On Wed, 13 Jun 2007, Michael Barton wrote:

GRASS command parsing from the wxgrass CLI:

Split the command into a list by spaces. I realize that this is a problem
for any command with spaces in the arguments, but I know of no better way to
do this in this context outside of making users type any command as a Python
list. If we made people type ['g.region', 'rast=mymap', 'res=30'] instead of
g.region rast=mymap res=30, I don't think anyone would want to use the CLI.

If the command has no arguments (i.e., len(cmdlist) == 0) AND it is NOT a
d.* command, send the original command string (not the list) to the
menuform.py processor (just like the menu would) to create the autogenerated
properties dialog. After this, the result of hitting "run" is the same as if
the properties dialog were called from the menu.

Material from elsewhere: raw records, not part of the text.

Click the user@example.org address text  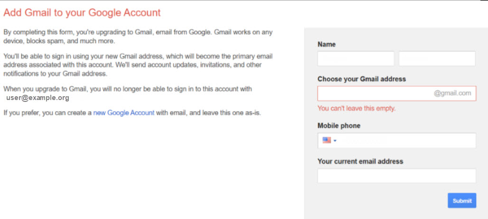[38, 98]
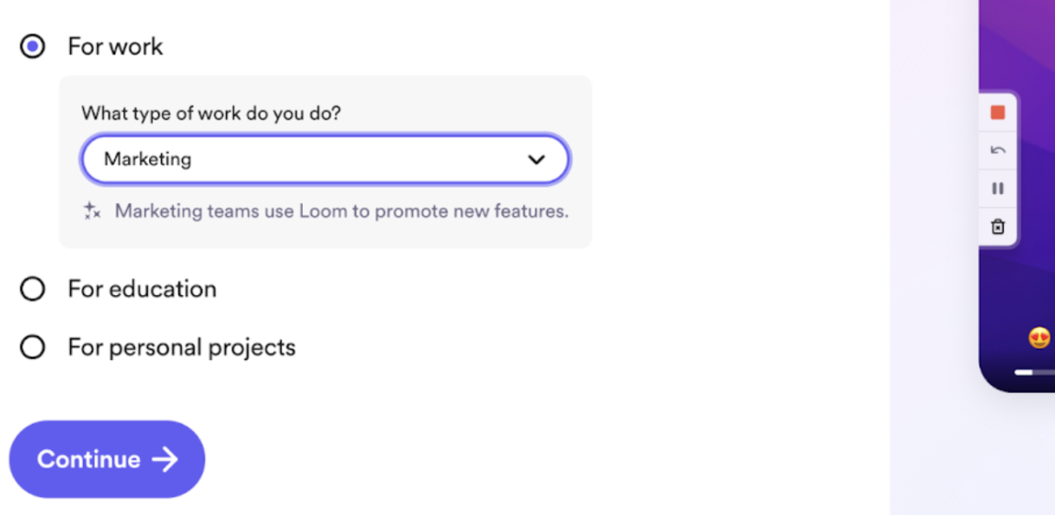Click the chevron on the Marketing selector
1055x515 pixels.
point(536,159)
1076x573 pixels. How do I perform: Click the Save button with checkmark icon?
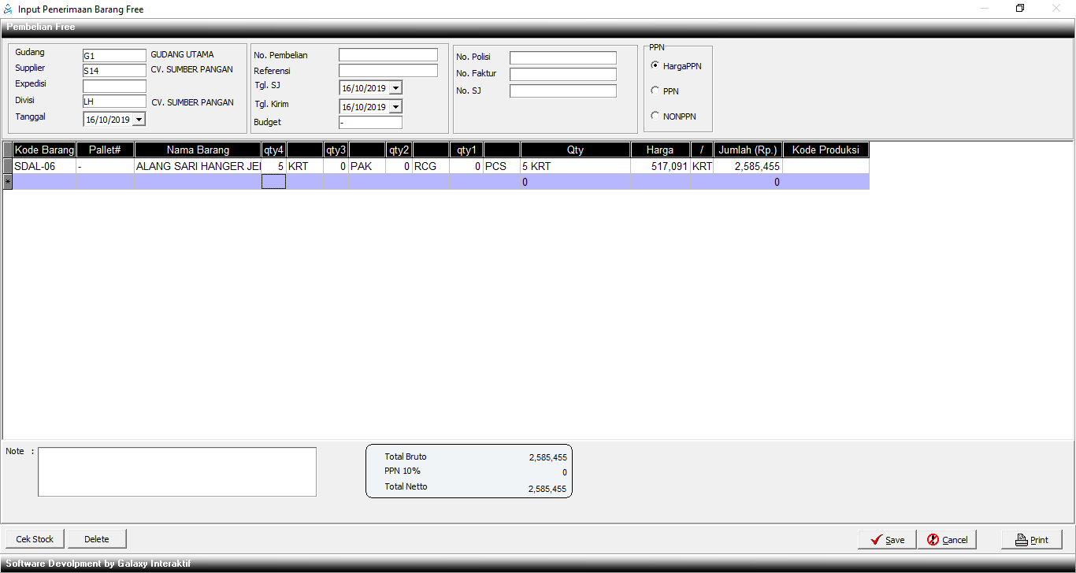887,539
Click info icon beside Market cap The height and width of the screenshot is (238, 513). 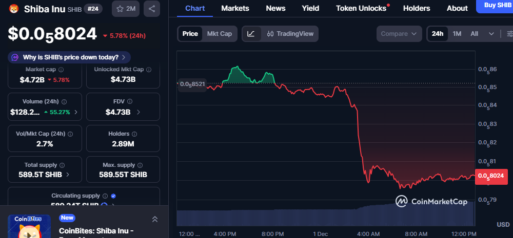[x=61, y=70]
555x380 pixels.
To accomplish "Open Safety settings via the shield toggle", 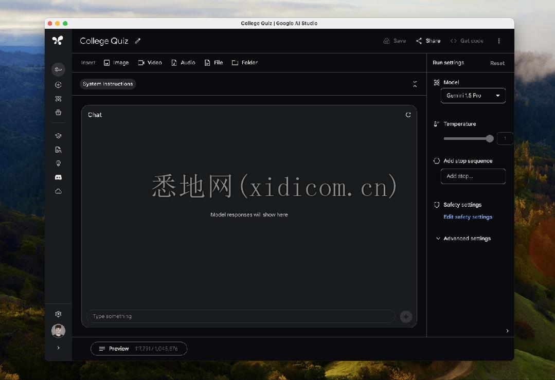I will click(437, 205).
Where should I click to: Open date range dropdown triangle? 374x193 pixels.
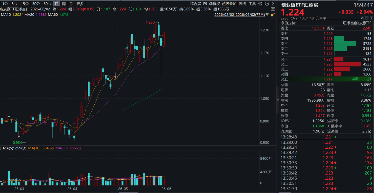(x=267, y=15)
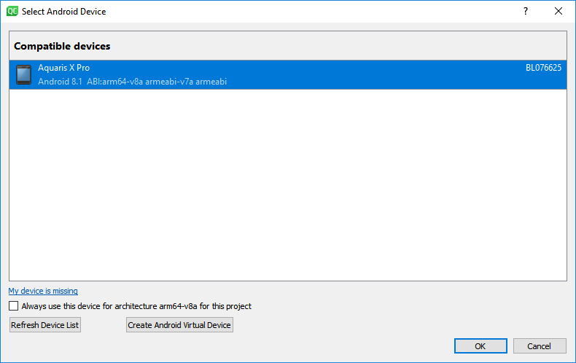This screenshot has width=576, height=363.
Task: Click the Android 8.1 version text
Action: [x=55, y=82]
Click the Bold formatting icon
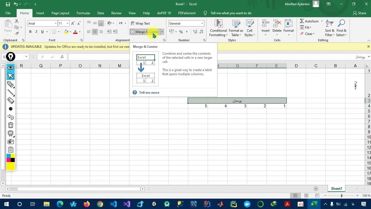 point(30,32)
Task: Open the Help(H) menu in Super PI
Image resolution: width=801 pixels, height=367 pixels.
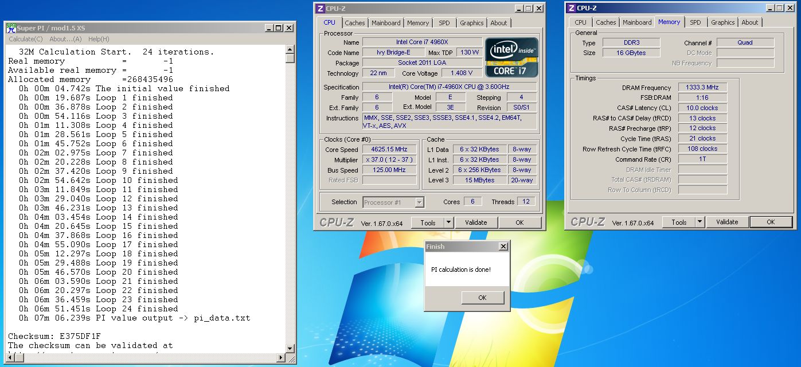Action: click(99, 39)
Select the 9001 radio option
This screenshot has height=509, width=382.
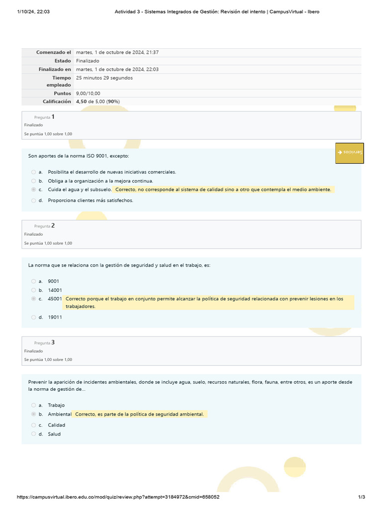(x=33, y=281)
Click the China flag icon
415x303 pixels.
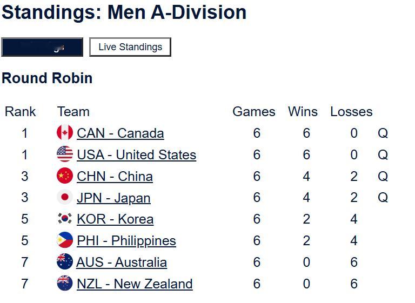point(65,176)
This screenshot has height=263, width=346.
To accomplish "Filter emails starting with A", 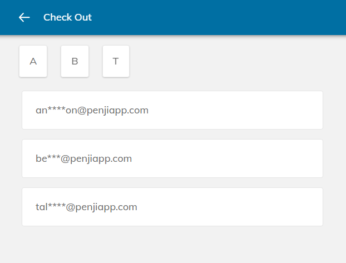I will click(x=33, y=61).
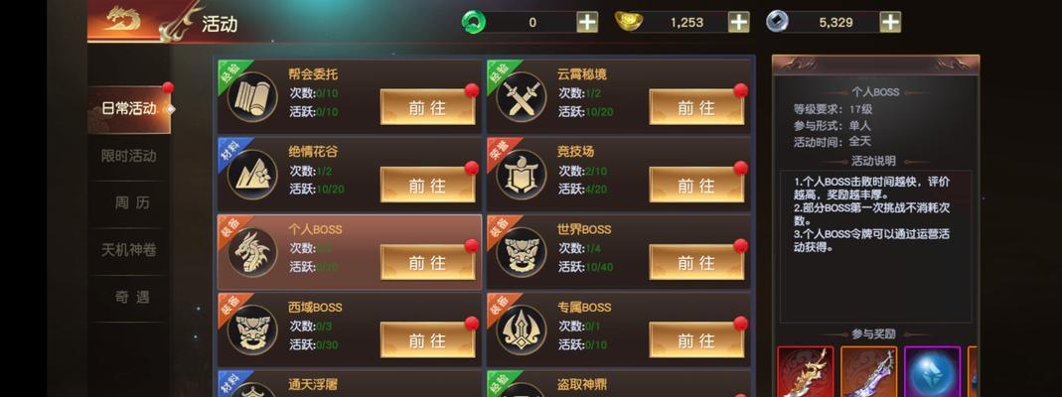Click the dragon head icon for 个人BOSS
This screenshot has width=1062, height=397.
point(252,252)
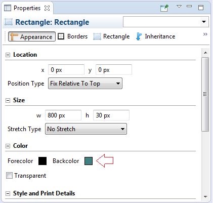Image resolution: width=213 pixels, height=203 pixels.
Task: Switch to the Borders tab
Action: [x=73, y=36]
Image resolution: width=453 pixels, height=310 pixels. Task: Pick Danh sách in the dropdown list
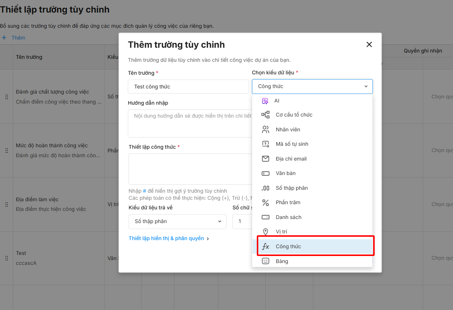pyautogui.click(x=288, y=217)
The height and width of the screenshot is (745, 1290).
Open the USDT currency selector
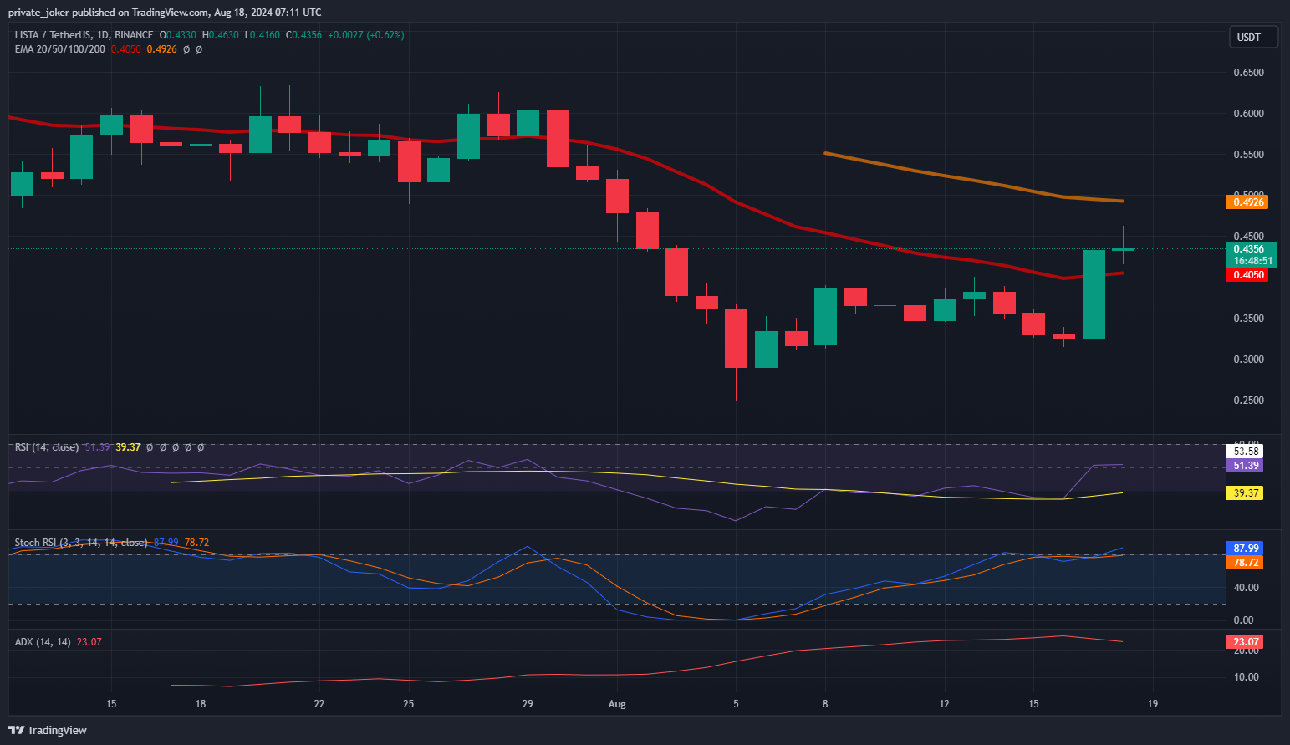point(1252,38)
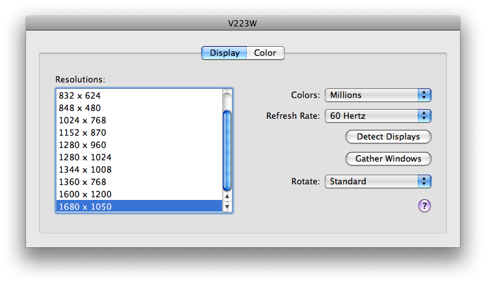Switch to the Color tab

[265, 53]
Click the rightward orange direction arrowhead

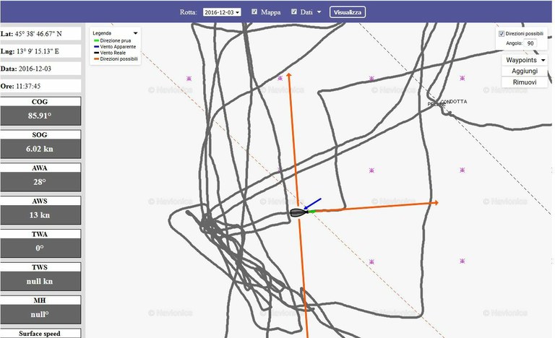(x=434, y=203)

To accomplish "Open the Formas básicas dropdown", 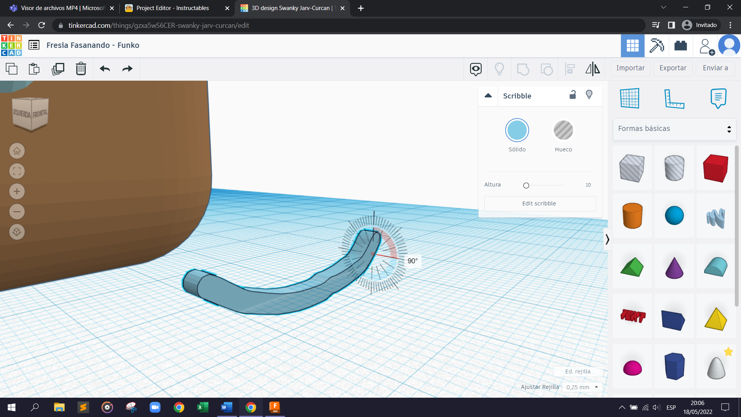I will click(674, 129).
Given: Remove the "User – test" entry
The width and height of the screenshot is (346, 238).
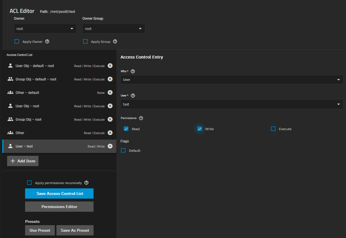Looking at the screenshot, I should pos(110,146).
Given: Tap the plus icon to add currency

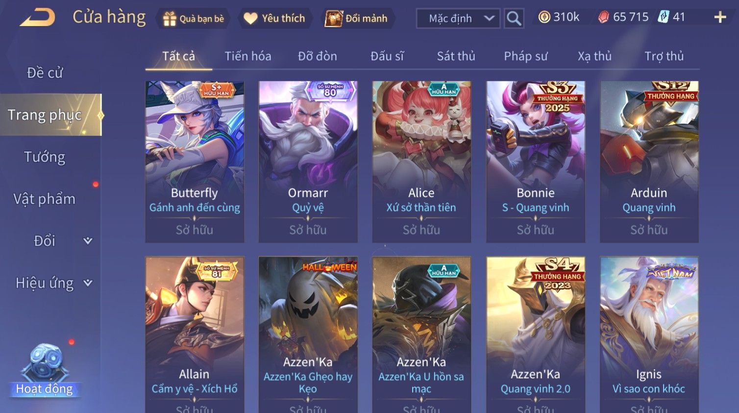Looking at the screenshot, I should coord(720,18).
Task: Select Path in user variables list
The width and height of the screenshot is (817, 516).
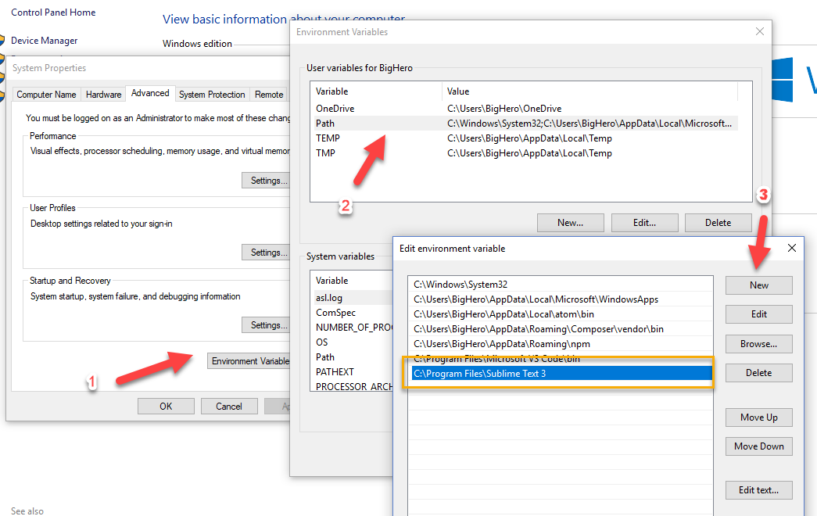Action: 325,124
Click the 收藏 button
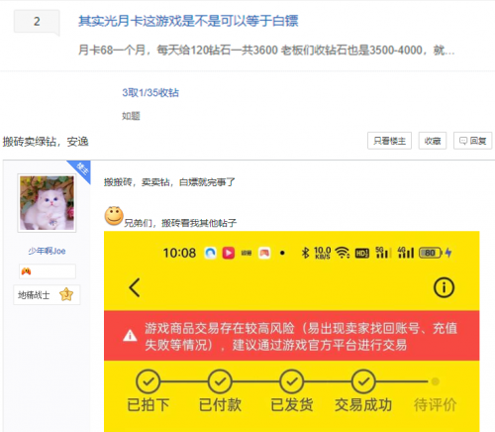This screenshot has width=495, height=432. [433, 141]
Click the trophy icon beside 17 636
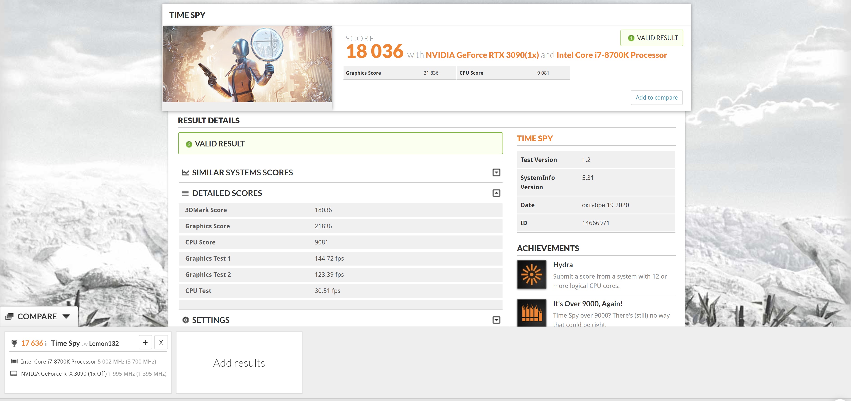 click(x=14, y=343)
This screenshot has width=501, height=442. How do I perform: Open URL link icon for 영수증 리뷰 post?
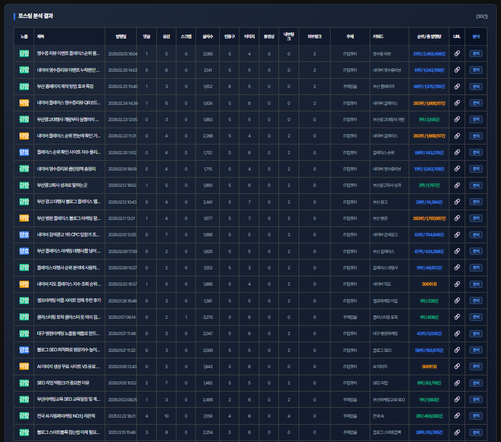[x=457, y=54]
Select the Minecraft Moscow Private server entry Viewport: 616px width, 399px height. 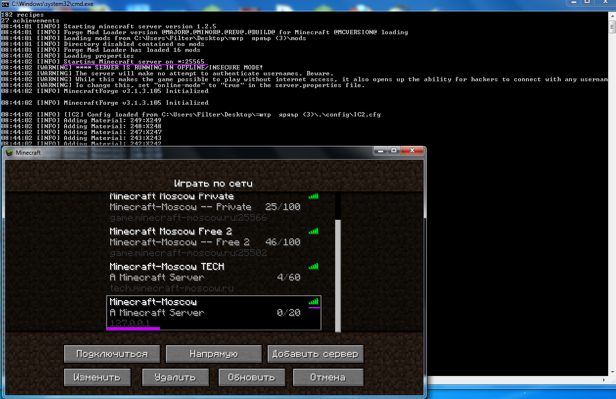tap(205, 208)
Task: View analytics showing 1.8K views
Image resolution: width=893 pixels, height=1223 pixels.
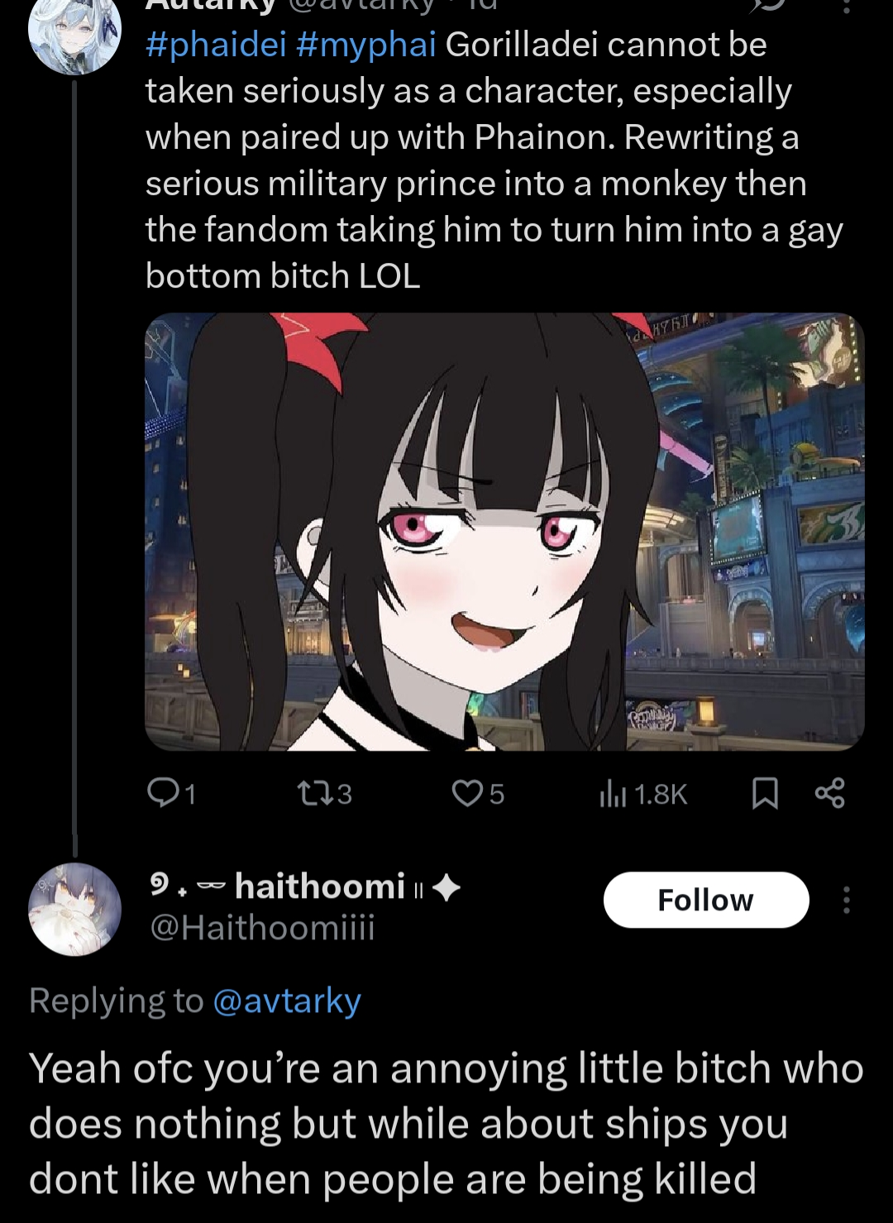Action: (x=642, y=794)
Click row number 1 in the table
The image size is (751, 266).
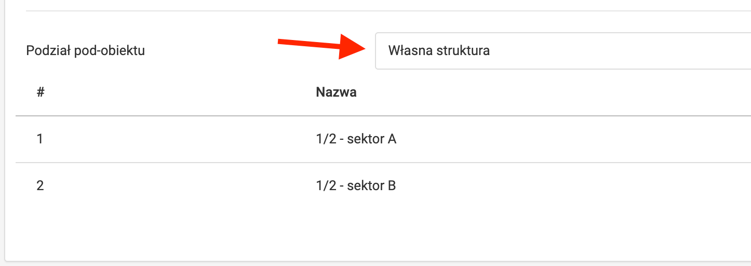click(x=40, y=139)
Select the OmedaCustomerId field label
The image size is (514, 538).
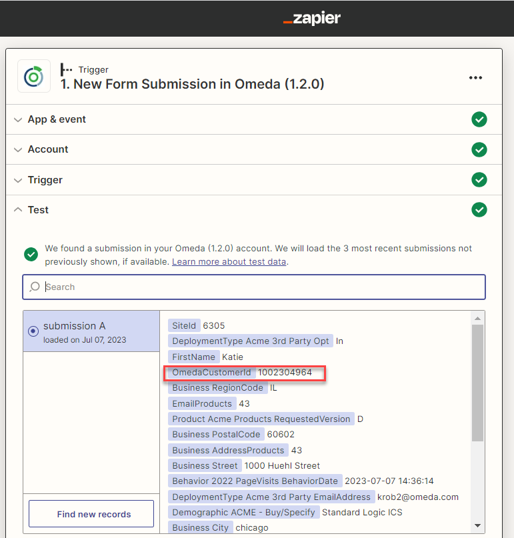tap(211, 372)
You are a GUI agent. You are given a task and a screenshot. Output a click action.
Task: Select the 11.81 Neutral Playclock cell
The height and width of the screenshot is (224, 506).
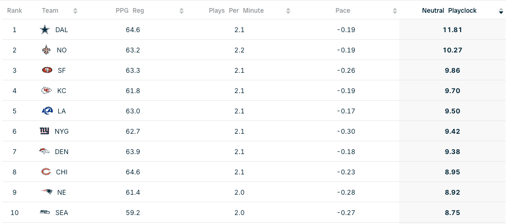(453, 30)
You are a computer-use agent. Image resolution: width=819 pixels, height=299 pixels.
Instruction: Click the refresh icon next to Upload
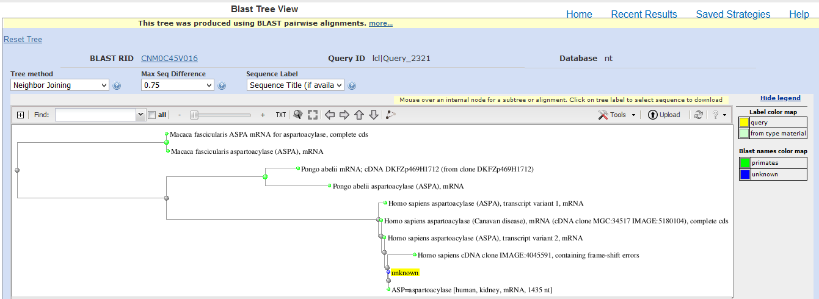coord(699,115)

I don't get why it needs to do that specific processing - can you not just run whatever is entered - if a command is run without arguments it will pop up the GUI dialog anyway. Unless GRASS_UI_TERM is set. I suppose at the minute it will always be a Tcl/Tk dialog that pops up, but I'm sure it wouldn't be very hard to change G_parser() to check the GRASS_GUI variable (or do something similar) and generate the correct autogenerated dialog corresponding to the GUI that's in use.

If the command has no arguments AND IS a d.* command AND is in a hard coded
list of d.* commands for which we have defined layers in the layer tree,
create a layer tree item for that command (e.g., a raster layer for d.rast).
After that, the new layer is processed in the same way as one created by
pressing a layer button on the layer manager toolbar.

Sounds neat, consistent with non-display commands.

If the d.* command without arguments is NOT on the list for the layer tree,
generate get a message that it cannot be processed.

If the command HAS arguments and is NOT a d.* command, send the command list
(i.e., made by splitting on spaces -- not the original command string) to
cmd.Command for processing.

I think Glynn commented on this in a later mail but could you not just take the whole string the user entered and pass it to the shell (or cmd.exe on Windows) for executing - that way all the quoting rules etc. that work in the shell will be consistent with how it works here and reduce user confusion, and avoid you having to implement quoting handling yourself in the space-splitting algorithm..

If the command HAS arguments and IS a d.* command, it is added to the list
of display layers managed within render.py for the map display that has the
focus and the UpdateMap method is called to update that display. There is a

That's a nice idea. I didn't realise it was so easily possible. Is it
possible to edit a display layer by editing the underlying raw d.* command-line that it corresponds to, as an alternative to ticking boxes? There obviously must be code to convert the GUI representation of the layer to d.* command-line for drawing, and it sounds like you now have new code to parse the d.* command-line and convert it to a GUI representation (i.e. the display layer), so allowing editing of a layer by changing the raw command-line it uses should be possible.

2nd splitting that allows for multiple d.* commands to be separated by
semi-colons. This may or may not be a good idea in the end, but I thought
I'd see how it worked out.

Shell uses semi-colons. But you could you not just enter the two commands separately one after the other? I suppose if it was something that would take a long time to draw then that would be slow.

All sounds good. I like the idea of the GUI having command-line features and most of the command-line functionality being still available should you need it. You could call it power-user features I suppose.